The government is consulting on allowing the private sector to compete with planning authorities to provide planning application processing services and a new fast track service. The proposals aim to tackle the frustration of developers at the slow planning process - and therefore speed up development and particularly house building throughout the country.

The Housing and Planning Bill contains powers to allow for competition to be tested in the planning application process. Under the proposals, applicants could either apply to the local planning authority or to an 'approved provider'. The approved provider would process the application, taking into account statutory requirements for notification, consultation and decision making as the authority would do.
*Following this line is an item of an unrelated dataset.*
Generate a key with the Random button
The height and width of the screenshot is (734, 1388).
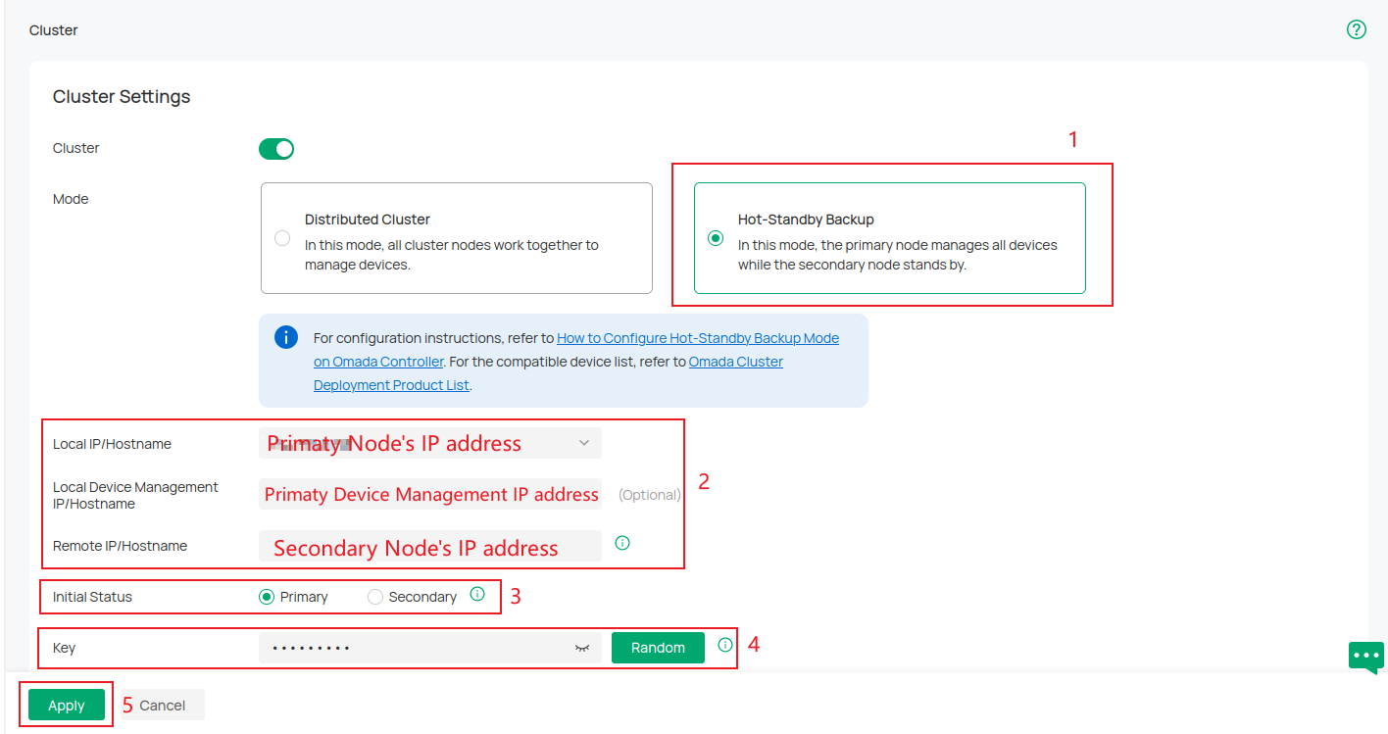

The approved provider would make a recommendation to the planning authority, but the authority would make the final decision on the application - and would be required to do so within a specified period (a week or two has been suggested).

As well as streamlining the planning process, the government considers that cost savings might be achieved of up to a fifth. The hope is that the market would be self-regulating by having multiple approved providers who would compete. The proposals allow for the government to step in if fees become excessive and for fees to be returned where the required service and performance standards are not met.

It is not intended that there will be outsourcing of the planning authority's powers. Approved providers would not be able to process applications in which they or their staff dealing with the application have an interest. They would also need to demonstrate that they have the professional skills and capabilities to process planning applications. The consultation asks for views as to how the process for measuring skills and capabilities would be established.

The proposals will be welcomed by developers who are generally happy to pay higher fees - if their decision is dealt with quickly. However, a competitive tendering approach inevitably leads to some concerns and questions:

  • Does the lowering of costs and speeding up of the planning process inherently conflict with the desire to maintain high levels of skills and capabilities in the planning system?
  • Is the democracy in our planning system adequately protected if private companies make recommendations on applications to authorities who potentially only have a short window of time to make a decision?
  • What ability would the authority have to challenge the level of information gathered in the recommendation?
  • Should there be geographic restrictions on where the approved providers can operate? If the provider is not based in the area subject to the application, there might be concern the matter has not been dealt with by people who understand the local area's needs.

The consultation demonstrates the government's commitment to accelerating the planning process, the speed of which has long been a criticism levelled at local planning authorities. At the conclusion fo the consultation we will see whether the concerns mentioned above have been identified and how warmly received the proposals are by local authorities, developers and residents.

The consultation runs to Friday 15 April 2016.